Professor Phil Sicker Pens Book on James Joyce
Cambridge University Press recently published Professor Sicker’s book Ulysses, Film and Visual Culture. This highly original analysis of Ulysses took Professor Sicker over a decade to complete, and several of the chapters emerged from his experience teaching Ulysses in Fordham graduate classes and from his co-editorship of Joyce Studies Annual.
The book's cover image comes from a mutoscope flip-book––a hand-cranked, proto-cinematic device that Joyce mentions in the salacious "Nausciaa" episode. The title of this particular "men's only" arcade feature is "Kicking Willie's Hat," and Professor Sticker was fortunate that the Museum of Modern Art had a copy. Within this scenario, the women are kicking at a man's top hat and, in the process, rewarding the voyeuristic viewer with a flashes of their legs and undergarments.

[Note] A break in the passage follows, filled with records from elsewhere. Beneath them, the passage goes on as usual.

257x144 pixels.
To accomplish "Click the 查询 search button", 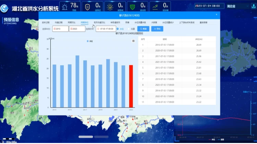I will [x=143, y=29].
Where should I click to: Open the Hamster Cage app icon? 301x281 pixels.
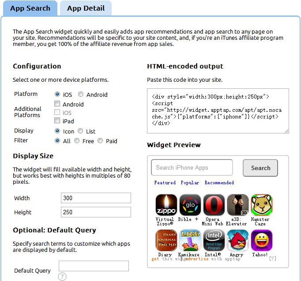pyautogui.click(x=262, y=205)
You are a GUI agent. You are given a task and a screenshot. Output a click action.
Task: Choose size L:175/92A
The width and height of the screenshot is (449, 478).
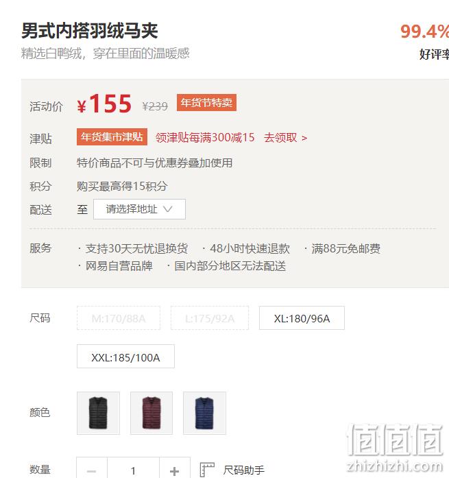[x=210, y=318]
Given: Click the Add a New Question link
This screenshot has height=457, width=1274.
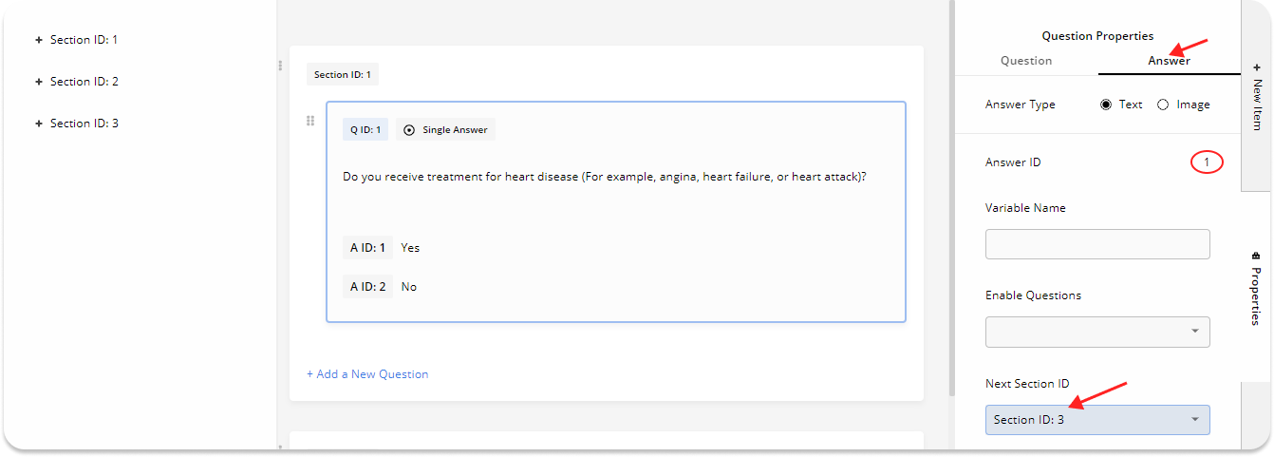Looking at the screenshot, I should pos(367,374).
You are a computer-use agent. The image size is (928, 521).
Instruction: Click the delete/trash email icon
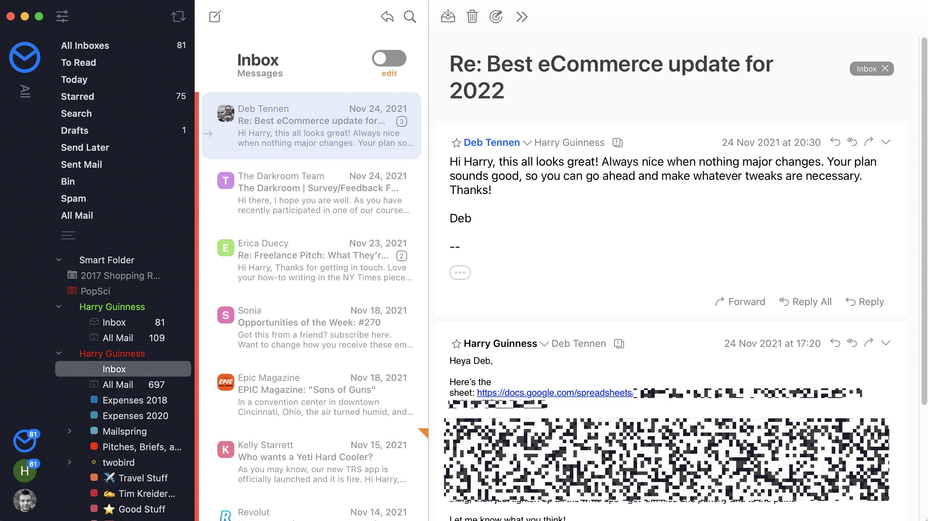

Cambridge University Press summarizes that “Philip Sicker explores the phenomenon of sight from a wide-ranging set of perspectives: eighteenth-century epistemology (Locke and Berkeley), theories of the flaneur (Baudelaire and Benjamin), Italian Futurist art (Marinetti and Boccioni), photography (Barthes and Sontag), and the silent films Joyce watched in Dublin and Trieste. The concept of 'spectacle' as a mechanically-constructed visual experience informs Sicker's examination of mediated perception and emerges as a hallmark of modernist culture itself. This study is an important contribution to the growing interest in how deeply the philosophy and science of visual perception influenced modernism.”
Congratulations to Professor Sicker on this significant achievement.